== Segment start ==

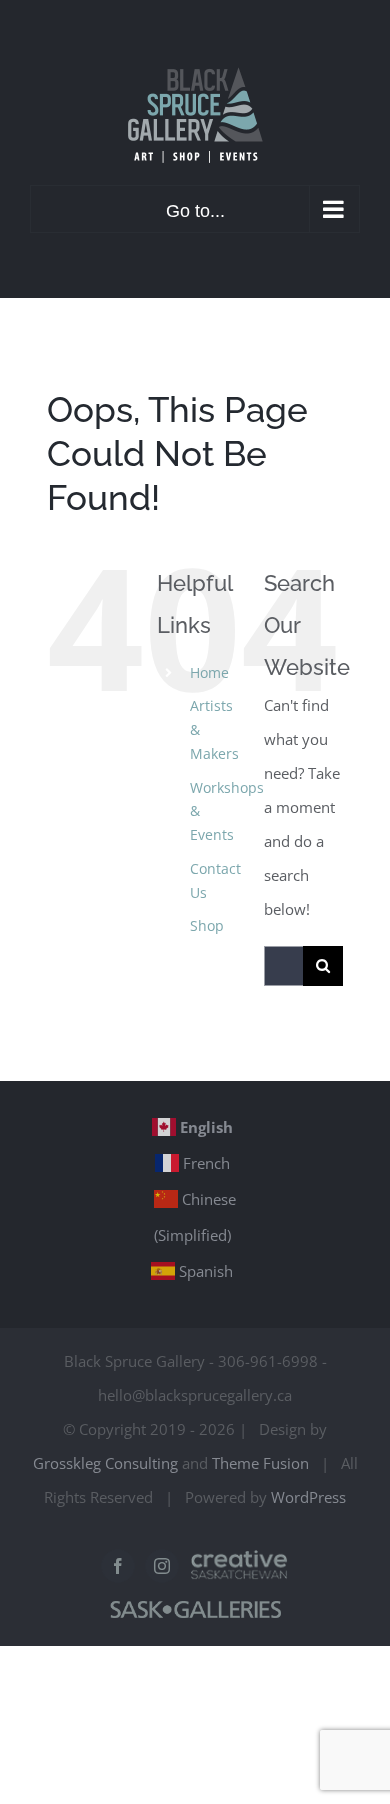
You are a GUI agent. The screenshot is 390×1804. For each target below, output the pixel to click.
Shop (207, 925)
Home (209, 672)
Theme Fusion (260, 1463)
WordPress (308, 1497)
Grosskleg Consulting (105, 1463)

== Segment end ==

▶ **ACTIVITY**: When you set down the records above, copy every line exactly and exclude the pictures.

▶ **RESPONSE TO THIS TASK**:
You are a GUI agent. The screenshot is 390×1804. For each target below, output the pixel to click.
Shop (207, 925)
Home (209, 672)
Theme Fusion (260, 1463)
WordPress (308, 1497)
Grosskleg Consulting (105, 1463)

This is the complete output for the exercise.